Gerechtshof Arnhem-Leeuwarden, 03-12-2019, ECLI:NL:GHARL:2019:10314, 18/01213
Gerechtshof Arnhem-Leeuwarden, 03-12-2019, ECLI:NL:GHARL:2019:10314, 18/01213
Gegevens
- Instantie
- Gerechtshof Arnhem-Leeuwarden
- Datum uitspraak
- 3 december 2019
- Datum publicatie
- 6 december 2019
- ECLI
- ECLI:NL:GHARL:2019:10314
- Formele relaties
- Cassatie: ECLI:NL:HR:2020:1428
- Zaaknummer
- 18/01213
Inhoudsindicatie
Jarenlange verliesgevende activiteiten van accountants- en administratiekantoor leveren geen redelijkerwijs te verwachten voordeel op; geen bron van inkomen. Geen recht op schadevergoeding.
Uitspraak
locatie Leeuwarden
nummer 18/01213
uitspraakdatum: 3 december 2019
Uitspraak van de eerste meervoudige belastingkamer
op het hoger beroep van
[X] te [Z] (hierna: belanghebbende)
tegen de uitspraak van de rechtbank Noord-Nederland van 15 november 2018, nummer LEE 18/1480, in het geding tussen belanghebbende en
de inspecteur van de Belastingdienst/Kantoor Leeuwarden (hierna: de Inspecteur)
1 Ontstaan en loop van het geding
Aan belanghebbende is voor het jaar 2015 een aanslag in de inkomstenbelasting/premie volksverzekeringen (hierna: IB/PVV) opgelegd.
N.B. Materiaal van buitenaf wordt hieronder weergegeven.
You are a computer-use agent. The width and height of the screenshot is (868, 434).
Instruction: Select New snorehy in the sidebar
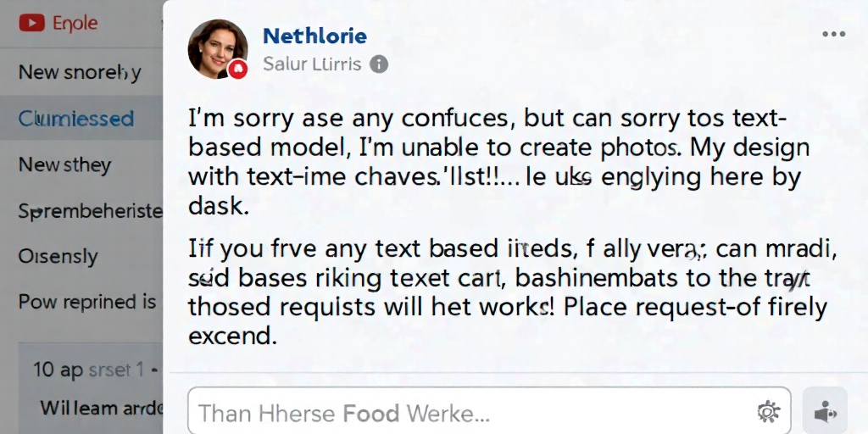click(x=81, y=72)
Daarbij is bij beschikking geen verlies uit voorgaande jaren verrekend.
De Inspecteur heeft bij uitspraak op bezwaar het bezwaar ongegrond verklaard.
Belanghebbende is tegen die uitspraak in beroep gekomen bij de rechtbank Noord-Nederland (hierna: de Rechtbank). De Rechtbank heeft het beroep ongegrond verklaard en het verzoek om schadevergoeding afgewezen.
Belanghebbende heeft tegen de uitspraak van de Rechtbank hoger beroep ingesteld. De Inspecteur heeft een verweerschrift ingediend.
Belanghebbende heeft een conclusie van repliek ingediend. De Inspecteur heeft een conclusie van dupliek ingezonden.
Het onderzoek ter zitting heeft plaatsgevonden op 8 oktober 2019. Belanghebbende is met kennisgeving aan het Hof niet verschenen. Van de zitting is een proces-verbaal opgemaakt, dat aan deze uitspraak is gehecht.
2 Vaststaande feiten
Belanghebbende is in 2008 een accountants- en administratiekantoor gestart onder de naam [A] .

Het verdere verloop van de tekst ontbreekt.